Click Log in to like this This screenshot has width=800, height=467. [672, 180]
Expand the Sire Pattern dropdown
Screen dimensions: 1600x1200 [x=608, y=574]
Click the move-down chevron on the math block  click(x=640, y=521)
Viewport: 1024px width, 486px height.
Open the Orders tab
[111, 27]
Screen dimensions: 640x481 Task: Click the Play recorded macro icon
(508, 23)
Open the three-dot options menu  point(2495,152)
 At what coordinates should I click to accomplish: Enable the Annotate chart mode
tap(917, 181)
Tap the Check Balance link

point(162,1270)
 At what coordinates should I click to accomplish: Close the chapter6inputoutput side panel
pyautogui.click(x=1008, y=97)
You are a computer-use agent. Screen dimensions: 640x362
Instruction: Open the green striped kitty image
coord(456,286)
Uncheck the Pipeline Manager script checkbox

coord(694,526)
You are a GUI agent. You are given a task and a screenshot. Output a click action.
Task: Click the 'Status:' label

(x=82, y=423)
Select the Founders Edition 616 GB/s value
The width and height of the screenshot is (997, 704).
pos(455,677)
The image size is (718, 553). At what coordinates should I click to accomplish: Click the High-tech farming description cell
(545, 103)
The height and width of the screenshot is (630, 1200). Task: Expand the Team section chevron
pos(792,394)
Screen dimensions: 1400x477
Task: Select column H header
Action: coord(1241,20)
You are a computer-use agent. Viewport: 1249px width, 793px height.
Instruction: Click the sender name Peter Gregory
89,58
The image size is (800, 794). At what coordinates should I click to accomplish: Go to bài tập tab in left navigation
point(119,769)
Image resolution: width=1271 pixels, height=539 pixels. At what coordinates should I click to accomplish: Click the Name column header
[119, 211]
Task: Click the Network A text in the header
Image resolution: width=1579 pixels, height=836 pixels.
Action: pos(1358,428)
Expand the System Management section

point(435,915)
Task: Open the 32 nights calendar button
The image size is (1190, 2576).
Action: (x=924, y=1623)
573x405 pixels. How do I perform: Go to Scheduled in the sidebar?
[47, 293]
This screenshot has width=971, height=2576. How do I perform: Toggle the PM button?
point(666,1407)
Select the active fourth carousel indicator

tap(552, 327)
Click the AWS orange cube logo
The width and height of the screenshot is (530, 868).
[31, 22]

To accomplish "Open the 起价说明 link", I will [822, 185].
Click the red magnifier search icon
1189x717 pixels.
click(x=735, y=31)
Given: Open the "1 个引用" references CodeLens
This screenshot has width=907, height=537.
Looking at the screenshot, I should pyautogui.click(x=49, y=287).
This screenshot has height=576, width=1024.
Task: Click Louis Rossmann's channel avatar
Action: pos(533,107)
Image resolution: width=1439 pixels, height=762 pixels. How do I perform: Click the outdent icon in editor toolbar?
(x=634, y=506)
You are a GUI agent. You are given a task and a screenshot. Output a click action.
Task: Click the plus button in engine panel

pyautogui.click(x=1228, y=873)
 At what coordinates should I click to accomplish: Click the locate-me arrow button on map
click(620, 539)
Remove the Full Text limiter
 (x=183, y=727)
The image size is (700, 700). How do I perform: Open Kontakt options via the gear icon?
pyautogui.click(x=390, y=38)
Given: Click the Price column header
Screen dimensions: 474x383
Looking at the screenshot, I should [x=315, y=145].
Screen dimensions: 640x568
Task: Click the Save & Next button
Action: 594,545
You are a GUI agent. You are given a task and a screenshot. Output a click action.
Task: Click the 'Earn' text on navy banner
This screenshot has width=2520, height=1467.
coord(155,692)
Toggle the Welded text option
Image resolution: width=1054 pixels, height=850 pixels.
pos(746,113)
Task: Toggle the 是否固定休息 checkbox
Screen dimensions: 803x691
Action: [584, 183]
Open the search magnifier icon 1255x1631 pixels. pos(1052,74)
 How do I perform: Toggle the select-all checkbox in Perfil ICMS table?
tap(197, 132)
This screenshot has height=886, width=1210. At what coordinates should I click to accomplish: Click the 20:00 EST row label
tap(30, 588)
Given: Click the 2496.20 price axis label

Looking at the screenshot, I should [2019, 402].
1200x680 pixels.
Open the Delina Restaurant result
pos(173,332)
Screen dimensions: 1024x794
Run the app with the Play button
---------------
Your task. Copy the lines above exactly, beginning at the line containing "Open the search" and stopping at the last line.

Result below.
Open the search magnifier icon 1255x1631 pixels. pos(1052,74)
 How do I perform: Toggle the select-all checkbox in Perfil ICMS table?
tap(197, 132)
This screenshot has height=886, width=1210. At what coordinates should I click to accomplish: Click the 20:00 EST row label
tap(30, 588)
Given: Click the 2496.20 price axis label

Looking at the screenshot, I should [2019, 402].
1200x680 pixels.
Open the Delina Restaurant result
pos(173,332)
Screen dimensions: 1024x794
Run the app with the Play button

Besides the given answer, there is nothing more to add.